• [Work order] Send back exactly the lines from the opening line of the records below through the one with "智能体 (826, 1398)".

• [Records provided]

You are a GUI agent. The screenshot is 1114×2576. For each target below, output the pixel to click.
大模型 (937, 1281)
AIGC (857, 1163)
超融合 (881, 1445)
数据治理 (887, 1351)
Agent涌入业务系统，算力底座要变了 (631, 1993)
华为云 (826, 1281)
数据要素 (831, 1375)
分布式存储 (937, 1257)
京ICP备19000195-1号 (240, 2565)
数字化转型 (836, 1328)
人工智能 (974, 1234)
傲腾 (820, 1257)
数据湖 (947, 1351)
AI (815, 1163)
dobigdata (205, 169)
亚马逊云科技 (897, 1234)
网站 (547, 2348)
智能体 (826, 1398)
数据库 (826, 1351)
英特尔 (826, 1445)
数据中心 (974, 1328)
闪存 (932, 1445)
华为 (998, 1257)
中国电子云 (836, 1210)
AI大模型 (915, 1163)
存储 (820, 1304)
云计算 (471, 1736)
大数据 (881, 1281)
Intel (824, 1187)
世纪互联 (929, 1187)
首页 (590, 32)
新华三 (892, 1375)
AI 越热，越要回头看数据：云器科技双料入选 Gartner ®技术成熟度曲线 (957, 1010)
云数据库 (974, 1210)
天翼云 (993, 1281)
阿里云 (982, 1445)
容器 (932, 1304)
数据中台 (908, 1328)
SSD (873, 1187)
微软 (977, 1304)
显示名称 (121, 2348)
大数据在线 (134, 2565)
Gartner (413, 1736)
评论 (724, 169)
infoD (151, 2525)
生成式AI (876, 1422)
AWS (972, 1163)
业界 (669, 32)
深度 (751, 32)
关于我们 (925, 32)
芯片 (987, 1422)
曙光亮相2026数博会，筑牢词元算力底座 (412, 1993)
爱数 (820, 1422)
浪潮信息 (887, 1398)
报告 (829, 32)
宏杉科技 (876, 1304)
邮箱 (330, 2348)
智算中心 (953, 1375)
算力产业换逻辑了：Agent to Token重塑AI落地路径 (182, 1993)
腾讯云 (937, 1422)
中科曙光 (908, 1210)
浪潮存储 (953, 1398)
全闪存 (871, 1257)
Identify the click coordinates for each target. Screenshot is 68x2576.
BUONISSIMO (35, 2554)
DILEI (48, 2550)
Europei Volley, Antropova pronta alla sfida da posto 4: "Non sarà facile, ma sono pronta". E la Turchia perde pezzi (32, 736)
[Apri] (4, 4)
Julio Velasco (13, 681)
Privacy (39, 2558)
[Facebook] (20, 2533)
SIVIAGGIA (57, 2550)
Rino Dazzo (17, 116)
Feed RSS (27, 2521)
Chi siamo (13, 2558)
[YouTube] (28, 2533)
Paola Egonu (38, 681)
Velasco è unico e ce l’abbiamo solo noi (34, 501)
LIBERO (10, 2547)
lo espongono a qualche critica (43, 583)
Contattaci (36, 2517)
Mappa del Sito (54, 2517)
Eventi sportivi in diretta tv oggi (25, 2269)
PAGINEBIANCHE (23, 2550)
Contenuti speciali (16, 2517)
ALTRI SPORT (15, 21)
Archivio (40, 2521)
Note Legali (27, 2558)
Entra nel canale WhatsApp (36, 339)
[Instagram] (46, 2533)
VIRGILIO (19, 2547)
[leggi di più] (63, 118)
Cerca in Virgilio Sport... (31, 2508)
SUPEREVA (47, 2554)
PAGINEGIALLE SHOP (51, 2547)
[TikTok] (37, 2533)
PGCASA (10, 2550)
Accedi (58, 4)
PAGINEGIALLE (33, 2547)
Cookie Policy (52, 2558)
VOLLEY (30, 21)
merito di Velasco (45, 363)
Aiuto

• [Expected answer]
You are a GUI agent. The screenshot is 1114×2576. For each target below, output the pixel to click.
大模型 (937, 1281)
AIGC (857, 1163)
超融合 (881, 1445)
数据治理 (887, 1351)
Agent涌入业务系统，算力底座要变了 (631, 1993)
华为云 (826, 1281)
数据要素 (831, 1375)
分布式存储 (937, 1257)
京ICP备19000195-1号 (240, 2565)
数字化转型 (836, 1328)
人工智能 (974, 1234)
傲腾 (820, 1257)
数据湖 (947, 1351)
AI (815, 1163)
dobigdata (205, 169)
亚马逊云科技 (897, 1234)
网站 (547, 2348)
智能体 (826, 1398)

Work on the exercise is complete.